begin

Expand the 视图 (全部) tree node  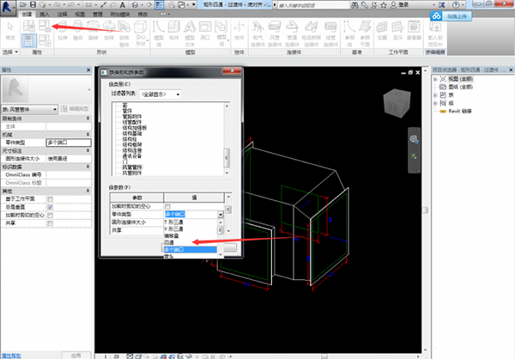point(436,80)
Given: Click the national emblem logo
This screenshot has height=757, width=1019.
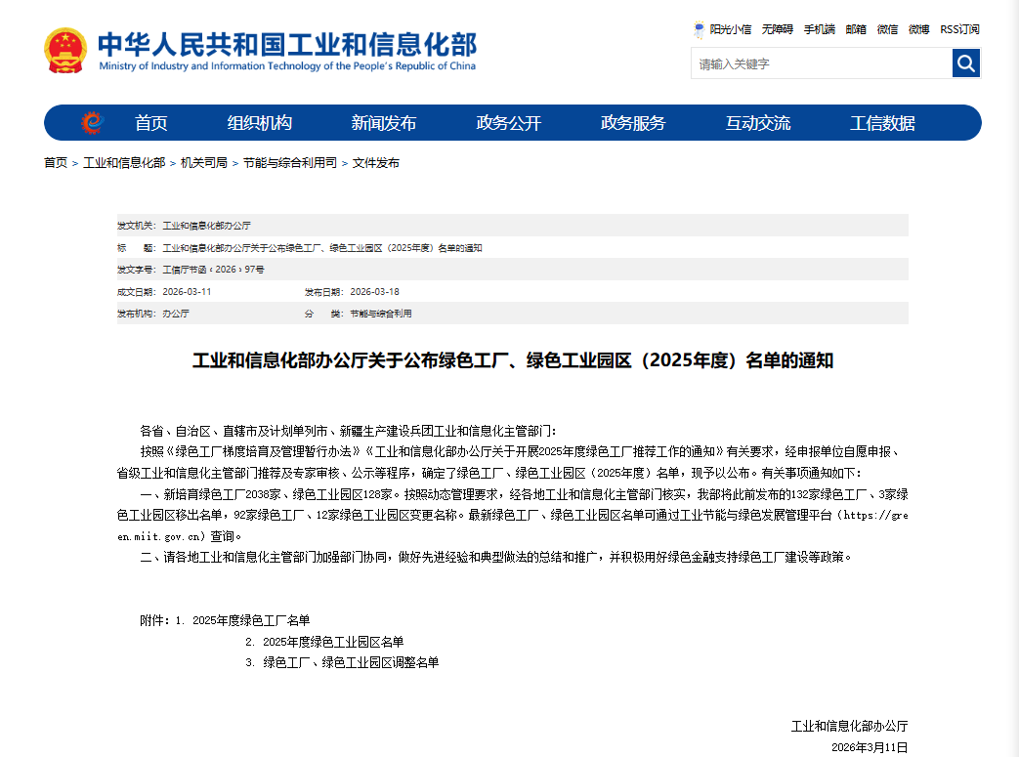Looking at the screenshot, I should (x=65, y=51).
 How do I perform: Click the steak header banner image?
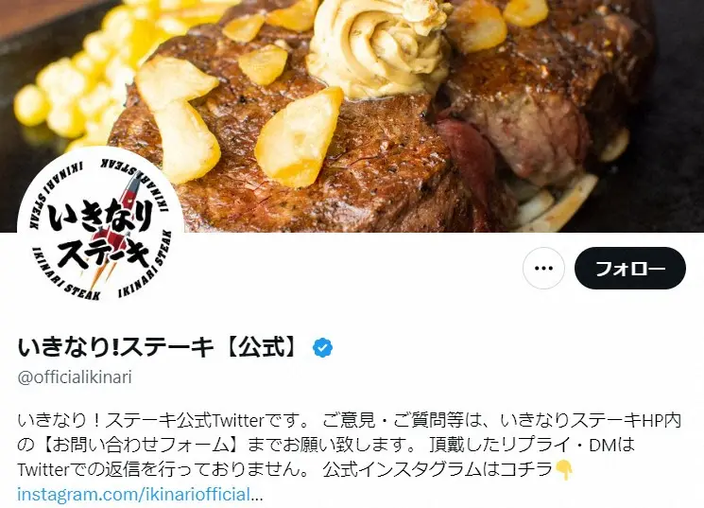[x=352, y=116]
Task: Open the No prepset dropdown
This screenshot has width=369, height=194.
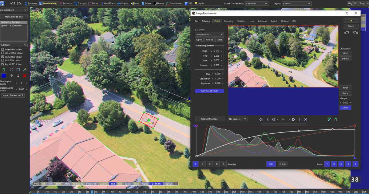Action: (238, 119)
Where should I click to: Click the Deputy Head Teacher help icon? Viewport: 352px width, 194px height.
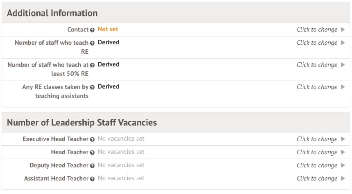tap(92, 166)
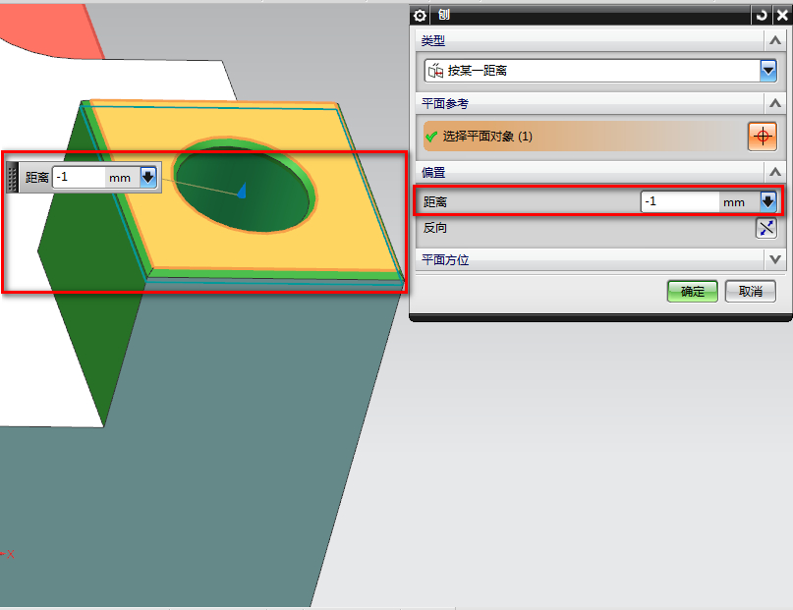The width and height of the screenshot is (793, 610).
Task: Open dialog settings gear icon
Action: (x=421, y=16)
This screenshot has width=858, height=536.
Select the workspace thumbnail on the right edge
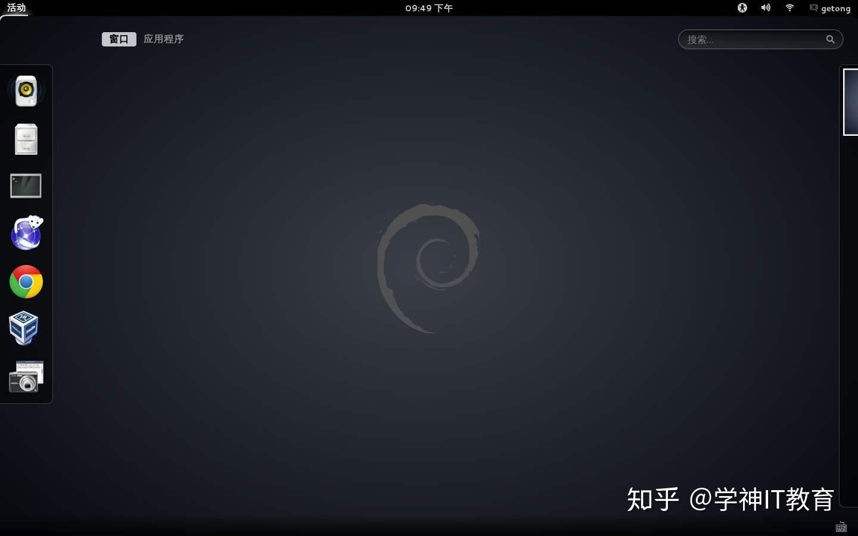[851, 102]
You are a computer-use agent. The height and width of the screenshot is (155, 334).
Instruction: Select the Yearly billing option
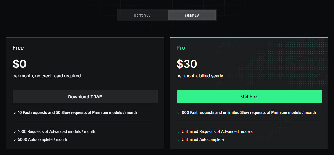pyautogui.click(x=192, y=15)
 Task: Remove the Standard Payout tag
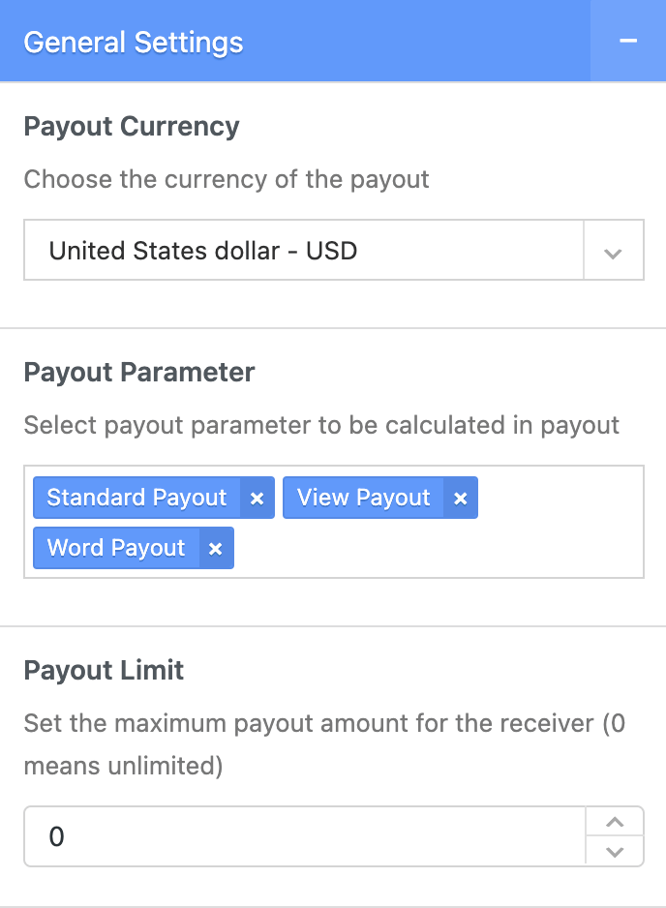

end

◆ **Instructions to follow**:
Repeat the material word for word, starting with the line that contains "You are a computer-use" and continuing through the end of the material, with both ends included. Omit the pictures.

◆ **Output**:
You are a computer-use agent. The height and width of the screenshot is (155, 334).
Instruction: Select the Yearly billing option
pyautogui.click(x=192, y=15)
 Task: Remove the Standard Payout tag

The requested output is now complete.